Texte de l'exercice:
○ ○ ○

Manque de dispositif de contrôle interne efficace !
Notre source nous rapporte que les activités de soins, de traitements et d’examens effectués dans les services ne font pas l’objet de suivi. Il en résulte des cas d’actes médicaux illégaux au niveau du service de l’imagerie, du laboratoire et du service de cardiologie, tel qu’il ressort des contrôles effectués conjointement par la mission de vérification et la commission de contrôle du CHU-GT. A cela, s’ajoute l’existence d’un service de comptabilité-matières fonctionnel, ne permettant pas le suivi exhaustif de la situation du patrimoine.

○ ○ ○

Éléments stockés:

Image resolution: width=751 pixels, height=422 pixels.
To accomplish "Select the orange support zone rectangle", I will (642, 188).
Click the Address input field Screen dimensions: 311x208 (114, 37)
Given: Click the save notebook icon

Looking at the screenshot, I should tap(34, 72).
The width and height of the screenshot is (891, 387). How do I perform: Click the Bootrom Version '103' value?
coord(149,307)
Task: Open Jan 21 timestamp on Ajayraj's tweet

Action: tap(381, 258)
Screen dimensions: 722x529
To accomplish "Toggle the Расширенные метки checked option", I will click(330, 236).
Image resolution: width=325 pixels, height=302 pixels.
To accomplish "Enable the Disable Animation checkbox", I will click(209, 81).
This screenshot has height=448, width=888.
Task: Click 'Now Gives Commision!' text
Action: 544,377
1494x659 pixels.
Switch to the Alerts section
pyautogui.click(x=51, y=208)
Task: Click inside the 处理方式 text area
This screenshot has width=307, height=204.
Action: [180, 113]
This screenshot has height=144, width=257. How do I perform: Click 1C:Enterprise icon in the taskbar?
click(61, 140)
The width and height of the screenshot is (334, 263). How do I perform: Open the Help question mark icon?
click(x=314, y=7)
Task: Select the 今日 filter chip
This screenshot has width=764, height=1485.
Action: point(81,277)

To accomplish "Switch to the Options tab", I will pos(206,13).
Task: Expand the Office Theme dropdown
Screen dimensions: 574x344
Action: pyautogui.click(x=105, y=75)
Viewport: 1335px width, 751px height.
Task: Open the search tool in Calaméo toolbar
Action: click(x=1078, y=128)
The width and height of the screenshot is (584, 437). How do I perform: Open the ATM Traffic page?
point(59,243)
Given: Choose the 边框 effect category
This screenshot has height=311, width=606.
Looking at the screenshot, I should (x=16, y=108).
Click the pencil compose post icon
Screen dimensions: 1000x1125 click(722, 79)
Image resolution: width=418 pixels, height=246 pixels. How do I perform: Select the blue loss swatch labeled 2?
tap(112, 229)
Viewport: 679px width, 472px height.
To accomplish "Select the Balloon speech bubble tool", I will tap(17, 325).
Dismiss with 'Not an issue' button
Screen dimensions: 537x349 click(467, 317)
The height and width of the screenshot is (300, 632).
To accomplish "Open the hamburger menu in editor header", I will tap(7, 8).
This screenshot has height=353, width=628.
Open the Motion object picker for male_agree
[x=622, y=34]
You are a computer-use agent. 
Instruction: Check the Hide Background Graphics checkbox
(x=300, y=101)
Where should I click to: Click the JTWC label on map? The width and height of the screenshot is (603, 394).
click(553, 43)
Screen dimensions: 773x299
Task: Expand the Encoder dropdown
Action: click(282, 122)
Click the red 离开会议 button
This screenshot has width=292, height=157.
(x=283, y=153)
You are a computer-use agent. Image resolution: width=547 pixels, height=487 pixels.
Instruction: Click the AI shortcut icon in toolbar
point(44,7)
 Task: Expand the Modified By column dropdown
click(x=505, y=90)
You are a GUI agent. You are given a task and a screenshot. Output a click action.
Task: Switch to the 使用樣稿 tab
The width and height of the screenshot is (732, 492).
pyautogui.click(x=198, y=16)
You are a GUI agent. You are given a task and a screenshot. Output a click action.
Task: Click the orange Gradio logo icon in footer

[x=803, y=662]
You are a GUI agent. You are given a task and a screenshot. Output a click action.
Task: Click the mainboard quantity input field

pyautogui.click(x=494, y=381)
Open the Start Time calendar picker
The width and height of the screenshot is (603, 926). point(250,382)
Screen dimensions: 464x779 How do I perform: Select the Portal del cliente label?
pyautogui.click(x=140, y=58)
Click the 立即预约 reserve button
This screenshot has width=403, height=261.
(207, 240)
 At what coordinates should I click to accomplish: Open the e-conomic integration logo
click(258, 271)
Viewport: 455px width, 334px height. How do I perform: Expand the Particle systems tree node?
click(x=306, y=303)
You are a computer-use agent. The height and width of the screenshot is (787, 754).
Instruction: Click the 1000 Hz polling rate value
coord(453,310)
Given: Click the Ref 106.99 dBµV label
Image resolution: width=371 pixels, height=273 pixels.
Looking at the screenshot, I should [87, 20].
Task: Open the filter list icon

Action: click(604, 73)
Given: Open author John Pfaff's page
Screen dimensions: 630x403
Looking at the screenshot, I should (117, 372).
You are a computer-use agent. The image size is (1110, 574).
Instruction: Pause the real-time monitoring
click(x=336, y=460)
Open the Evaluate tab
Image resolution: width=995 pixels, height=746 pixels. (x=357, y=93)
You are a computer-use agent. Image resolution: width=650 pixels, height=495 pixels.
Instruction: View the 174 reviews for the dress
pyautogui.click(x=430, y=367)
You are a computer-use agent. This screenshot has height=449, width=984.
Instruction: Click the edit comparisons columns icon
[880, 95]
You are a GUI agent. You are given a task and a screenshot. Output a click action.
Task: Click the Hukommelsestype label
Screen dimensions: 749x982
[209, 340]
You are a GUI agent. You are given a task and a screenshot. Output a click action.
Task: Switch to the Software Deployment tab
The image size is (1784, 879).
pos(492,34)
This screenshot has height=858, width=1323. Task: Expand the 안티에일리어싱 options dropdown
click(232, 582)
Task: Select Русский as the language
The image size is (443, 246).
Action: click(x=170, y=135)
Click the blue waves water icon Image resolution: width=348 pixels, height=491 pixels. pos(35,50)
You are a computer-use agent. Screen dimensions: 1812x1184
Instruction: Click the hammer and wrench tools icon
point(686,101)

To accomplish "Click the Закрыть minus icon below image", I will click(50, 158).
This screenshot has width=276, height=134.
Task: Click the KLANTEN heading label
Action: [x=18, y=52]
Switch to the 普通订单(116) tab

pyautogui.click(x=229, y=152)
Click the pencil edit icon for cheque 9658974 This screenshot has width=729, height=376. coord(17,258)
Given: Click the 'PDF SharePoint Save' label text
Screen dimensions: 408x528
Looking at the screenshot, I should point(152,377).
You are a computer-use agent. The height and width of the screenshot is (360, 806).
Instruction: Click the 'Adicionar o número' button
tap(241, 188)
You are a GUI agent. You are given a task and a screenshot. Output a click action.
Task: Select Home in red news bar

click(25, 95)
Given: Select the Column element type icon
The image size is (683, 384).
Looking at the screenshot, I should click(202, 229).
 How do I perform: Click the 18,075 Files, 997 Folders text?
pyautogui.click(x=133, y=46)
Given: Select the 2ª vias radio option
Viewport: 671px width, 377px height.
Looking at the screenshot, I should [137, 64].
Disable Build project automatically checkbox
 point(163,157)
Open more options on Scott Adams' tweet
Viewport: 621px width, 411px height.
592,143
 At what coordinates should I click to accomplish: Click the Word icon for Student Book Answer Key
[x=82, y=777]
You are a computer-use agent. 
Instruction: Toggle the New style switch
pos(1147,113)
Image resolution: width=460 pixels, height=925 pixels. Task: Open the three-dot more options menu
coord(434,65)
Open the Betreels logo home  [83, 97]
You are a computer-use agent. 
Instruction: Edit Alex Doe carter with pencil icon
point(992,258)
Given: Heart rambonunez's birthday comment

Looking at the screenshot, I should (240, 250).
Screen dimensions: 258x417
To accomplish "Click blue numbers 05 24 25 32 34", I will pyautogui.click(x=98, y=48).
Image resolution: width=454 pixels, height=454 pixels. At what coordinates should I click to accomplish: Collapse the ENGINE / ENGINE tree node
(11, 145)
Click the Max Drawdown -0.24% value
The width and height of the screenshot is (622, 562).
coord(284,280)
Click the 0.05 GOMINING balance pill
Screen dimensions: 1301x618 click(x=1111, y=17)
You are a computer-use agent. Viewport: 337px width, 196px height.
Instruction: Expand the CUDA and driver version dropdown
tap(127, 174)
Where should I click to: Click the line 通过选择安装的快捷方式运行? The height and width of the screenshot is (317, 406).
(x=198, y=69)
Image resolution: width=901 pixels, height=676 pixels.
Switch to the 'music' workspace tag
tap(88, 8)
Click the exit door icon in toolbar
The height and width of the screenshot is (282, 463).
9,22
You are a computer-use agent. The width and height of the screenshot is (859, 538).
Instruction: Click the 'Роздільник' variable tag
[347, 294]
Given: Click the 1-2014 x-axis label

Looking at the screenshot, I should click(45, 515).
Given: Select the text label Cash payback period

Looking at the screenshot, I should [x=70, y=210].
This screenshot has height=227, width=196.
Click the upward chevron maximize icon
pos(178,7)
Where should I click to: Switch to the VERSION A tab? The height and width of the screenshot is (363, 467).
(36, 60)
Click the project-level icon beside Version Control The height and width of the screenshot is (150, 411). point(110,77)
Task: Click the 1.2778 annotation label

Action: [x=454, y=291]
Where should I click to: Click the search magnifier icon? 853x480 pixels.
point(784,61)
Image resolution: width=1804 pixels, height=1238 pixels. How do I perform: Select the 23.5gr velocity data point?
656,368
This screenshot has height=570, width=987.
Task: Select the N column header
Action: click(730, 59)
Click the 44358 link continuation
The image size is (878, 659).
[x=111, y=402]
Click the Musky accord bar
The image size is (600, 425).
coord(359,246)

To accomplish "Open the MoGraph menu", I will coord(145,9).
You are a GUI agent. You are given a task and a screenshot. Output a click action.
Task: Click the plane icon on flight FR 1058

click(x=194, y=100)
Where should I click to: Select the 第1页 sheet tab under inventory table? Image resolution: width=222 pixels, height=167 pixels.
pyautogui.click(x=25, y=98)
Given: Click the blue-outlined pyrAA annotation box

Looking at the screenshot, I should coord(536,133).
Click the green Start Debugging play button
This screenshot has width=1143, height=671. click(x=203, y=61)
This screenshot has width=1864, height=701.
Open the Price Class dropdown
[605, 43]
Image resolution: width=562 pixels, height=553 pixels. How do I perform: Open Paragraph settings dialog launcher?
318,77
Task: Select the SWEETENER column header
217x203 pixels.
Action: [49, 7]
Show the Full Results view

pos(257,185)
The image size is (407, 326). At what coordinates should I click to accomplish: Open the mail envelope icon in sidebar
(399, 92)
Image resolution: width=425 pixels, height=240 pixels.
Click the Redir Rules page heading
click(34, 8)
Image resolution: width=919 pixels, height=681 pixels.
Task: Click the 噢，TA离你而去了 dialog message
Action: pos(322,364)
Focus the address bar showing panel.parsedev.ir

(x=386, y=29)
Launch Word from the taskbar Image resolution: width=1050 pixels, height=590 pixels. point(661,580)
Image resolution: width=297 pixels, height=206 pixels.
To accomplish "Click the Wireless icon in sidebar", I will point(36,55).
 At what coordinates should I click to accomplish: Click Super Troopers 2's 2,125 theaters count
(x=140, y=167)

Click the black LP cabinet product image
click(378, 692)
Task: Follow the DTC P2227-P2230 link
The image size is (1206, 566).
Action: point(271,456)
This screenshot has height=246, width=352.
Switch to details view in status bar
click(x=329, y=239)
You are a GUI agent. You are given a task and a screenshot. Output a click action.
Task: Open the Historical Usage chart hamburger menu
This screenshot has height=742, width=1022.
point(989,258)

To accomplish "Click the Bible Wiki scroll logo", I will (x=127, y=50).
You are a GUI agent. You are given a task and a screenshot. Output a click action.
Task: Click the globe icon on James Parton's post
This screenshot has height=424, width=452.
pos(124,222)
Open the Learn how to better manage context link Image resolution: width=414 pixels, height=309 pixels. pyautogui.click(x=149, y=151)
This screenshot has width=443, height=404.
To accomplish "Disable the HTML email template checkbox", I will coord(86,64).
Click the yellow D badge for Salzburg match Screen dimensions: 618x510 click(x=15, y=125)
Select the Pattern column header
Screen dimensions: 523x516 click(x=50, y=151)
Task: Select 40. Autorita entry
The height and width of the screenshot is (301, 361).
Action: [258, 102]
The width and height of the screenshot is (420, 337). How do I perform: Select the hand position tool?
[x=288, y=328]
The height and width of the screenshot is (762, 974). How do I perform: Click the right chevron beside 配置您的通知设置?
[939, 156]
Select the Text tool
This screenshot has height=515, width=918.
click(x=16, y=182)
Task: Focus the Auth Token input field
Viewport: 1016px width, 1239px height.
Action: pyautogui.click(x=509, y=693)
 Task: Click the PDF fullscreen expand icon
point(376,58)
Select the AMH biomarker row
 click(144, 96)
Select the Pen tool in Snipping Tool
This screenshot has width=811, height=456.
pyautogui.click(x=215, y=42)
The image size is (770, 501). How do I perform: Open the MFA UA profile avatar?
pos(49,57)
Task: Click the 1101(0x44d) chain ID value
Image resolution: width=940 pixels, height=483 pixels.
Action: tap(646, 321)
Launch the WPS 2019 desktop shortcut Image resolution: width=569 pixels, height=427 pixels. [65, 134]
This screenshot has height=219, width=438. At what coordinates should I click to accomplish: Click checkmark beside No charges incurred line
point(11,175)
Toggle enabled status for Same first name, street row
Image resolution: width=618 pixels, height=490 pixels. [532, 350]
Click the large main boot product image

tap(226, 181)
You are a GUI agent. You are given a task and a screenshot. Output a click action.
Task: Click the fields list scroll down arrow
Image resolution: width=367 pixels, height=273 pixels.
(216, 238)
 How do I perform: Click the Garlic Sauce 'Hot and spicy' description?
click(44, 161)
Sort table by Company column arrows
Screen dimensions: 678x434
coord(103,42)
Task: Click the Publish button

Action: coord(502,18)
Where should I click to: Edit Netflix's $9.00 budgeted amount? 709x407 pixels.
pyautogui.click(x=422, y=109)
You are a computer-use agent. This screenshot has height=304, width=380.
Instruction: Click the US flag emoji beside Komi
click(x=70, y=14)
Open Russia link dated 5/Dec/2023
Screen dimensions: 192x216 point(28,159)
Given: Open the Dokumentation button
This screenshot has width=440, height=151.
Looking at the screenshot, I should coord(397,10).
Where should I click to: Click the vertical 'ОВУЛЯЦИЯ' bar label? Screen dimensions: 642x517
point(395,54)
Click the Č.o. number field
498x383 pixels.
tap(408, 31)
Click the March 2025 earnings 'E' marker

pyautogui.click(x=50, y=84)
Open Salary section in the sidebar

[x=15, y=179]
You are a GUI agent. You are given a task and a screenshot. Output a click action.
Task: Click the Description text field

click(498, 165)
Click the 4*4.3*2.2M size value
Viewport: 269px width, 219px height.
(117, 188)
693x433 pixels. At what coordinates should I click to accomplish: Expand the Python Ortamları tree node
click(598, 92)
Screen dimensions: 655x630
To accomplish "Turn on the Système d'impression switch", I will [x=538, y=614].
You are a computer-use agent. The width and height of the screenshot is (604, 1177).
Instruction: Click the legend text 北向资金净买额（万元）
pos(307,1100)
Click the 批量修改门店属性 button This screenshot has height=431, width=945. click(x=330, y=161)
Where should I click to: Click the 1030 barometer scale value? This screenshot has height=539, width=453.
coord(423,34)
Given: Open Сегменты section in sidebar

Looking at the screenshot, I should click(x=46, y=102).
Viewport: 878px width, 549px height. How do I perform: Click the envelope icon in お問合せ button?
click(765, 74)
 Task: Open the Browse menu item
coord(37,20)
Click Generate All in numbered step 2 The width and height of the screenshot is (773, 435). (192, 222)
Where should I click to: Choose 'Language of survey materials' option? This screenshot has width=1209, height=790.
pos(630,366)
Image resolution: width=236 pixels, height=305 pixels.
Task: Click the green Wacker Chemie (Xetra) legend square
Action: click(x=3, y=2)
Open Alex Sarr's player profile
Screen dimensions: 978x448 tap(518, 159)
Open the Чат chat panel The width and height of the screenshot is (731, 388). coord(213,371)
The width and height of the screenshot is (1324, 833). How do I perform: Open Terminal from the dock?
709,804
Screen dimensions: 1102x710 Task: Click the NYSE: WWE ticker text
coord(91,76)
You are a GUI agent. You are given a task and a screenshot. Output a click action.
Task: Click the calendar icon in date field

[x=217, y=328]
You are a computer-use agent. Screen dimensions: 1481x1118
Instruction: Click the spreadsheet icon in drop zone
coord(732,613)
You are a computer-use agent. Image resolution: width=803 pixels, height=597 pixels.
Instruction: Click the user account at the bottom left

○ ○ ○

À faire: D'après le texte de l'exercice, dans quels services des cas d'actes médicaux illégaux ont-ils été relevés ? Donnez-les tous.

Problème résolu: Le service de l'imagerie, le laboratoire et le service de cardiologie.